Monday, January 12, 2009

Reich's Assessment of the Economy Has Been Spot On


"2009 is likely to be a very hard year."

Robert Reich could have easily uttered this sentence within the last week. Instead, he used those words to describe the prospects for the economy during a September 2008 speech at The Commonwealth Club.

Of course, any cynic or chronic pessimist could have seen the worsening of the economy persisting into this year or longer, but the former labor secretary under President Clinton and current professor at Cal has been one of the few sounding the alarms over the economy for some time.

His assessment of the then-pending $700 billion bailout to Wall Street sounds dead on today. “The bailout will not ultimately do much," said Reich, "It will provide a one-shot shot of confidence. It will stop the bleeding, but it will not end the underlying problem.”

Indeed, today, many wonder what the initial half of the bailout money went toward. Without reliable accounting of the dollars, some wonder whether financial institutions are hoarding the relief money while credit markets still languish. Reich pointed out that the financial dilemma the country faces is actually a "crisis of trust" and, though the bailout in September was a message to investors that the government is willing to do something big to alleviate the problems, it will not fix the long-term problems with the economy without substantial oversight and a strong monetary policy.

He did focus on one interesting unintended consequence of the bailout: a resumption of avarice. “You take greed away from Wall Street and what you have is pavement,” he said to a round of guffaws.

Reich says corporate leaders and their earning are predicated on the short term. In this situation -- where the government has, in effect, subsidized the down side to investing -- he says the "risk is greater" that corporations will continue to dabble in seizing the quick buck.

Today, as President-elect Barack Obama attempts to push another large round of stimulus benefits through Congress, Reich's 2008 words are useful; he urged listeners not to view the next president's capacity to apply his agenda in Washington as being depressed.

Reich recounted how during the beginning of Clinton's term in 1993, the discovery of larger deficits forced the new president to pare back some of his campaign promises. Don't necessarily believe it this time around, said Reich, because the September bailout is technically not an expenditure. The money will be borrowed from Asian and Middle Eastern countries, he said, which are more than happy to invest in relatively safe Treasury bills, something that has indeed occurred.

Because many in the Obama administration believe expanding the deficit to stoke the poor economy falls in line with the Keynesian mantra of infrastructure spending, balancing the budget is far from the most important policy objective and should allow the incoming president to hold his campaign promises intact.

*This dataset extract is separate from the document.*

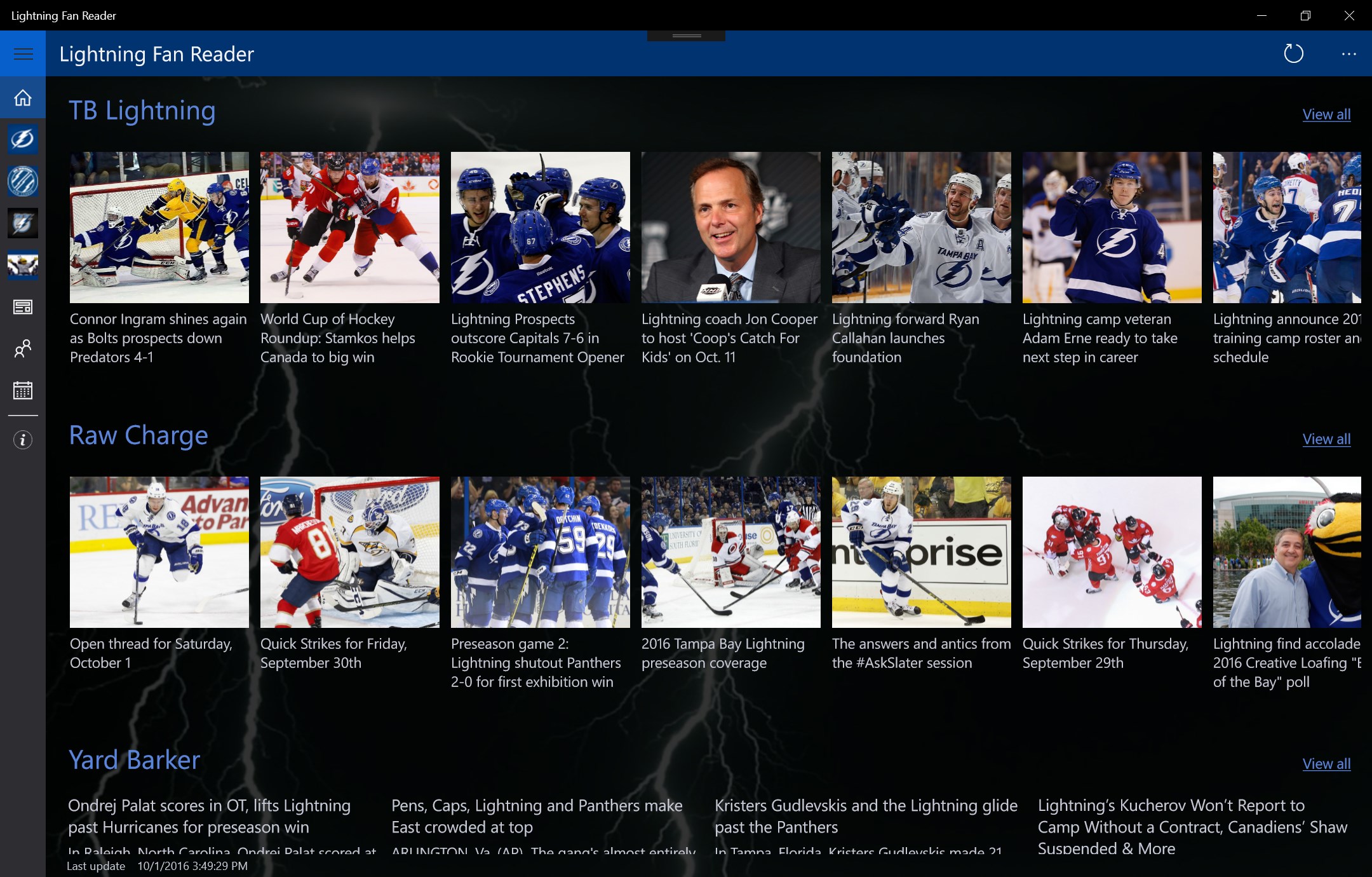View all Raw Charge articles
The height and width of the screenshot is (877, 1372).
click(1326, 439)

Robert Reich will try his hand again at making sense of the economy while peering into the future this Wednesday at The Commonwealth Club of California's Annual Bank of America-Walter E. Hoadley Economic Forecast. The event will be held at the Hotel Nikko at 222 Mason St. with lunch at 11:45 a.m. and the program starting at 12:30 p.m.


2 comments:

Bizprof said...

I attended Reich's talk yesterday at the Nikko Hotel. He said that, if the government does everything right, the recession will be severe and will last 2 or 3 years. My worry is that it has been a long time since our government has done "everything right" - so how long could the recession be if we bungle it? For example, what I'm reading is that the proposed stimulus package of 800 Billion or so may not be big enough to do the job.

John Z. said...

Good point. Also, how much stimulus should be offered by our trading partners in this global economy? Germany received lots of criticism for being late to the large-stimulus plan, but they finally came around last week. But is that enough? Is China's enough? There's a lot of cross-border demand that needs to be built back up, and it's not all on the shoulders of (or within the capabilities of) the taxpayers of the United States, Germany, China, and a few others, is it?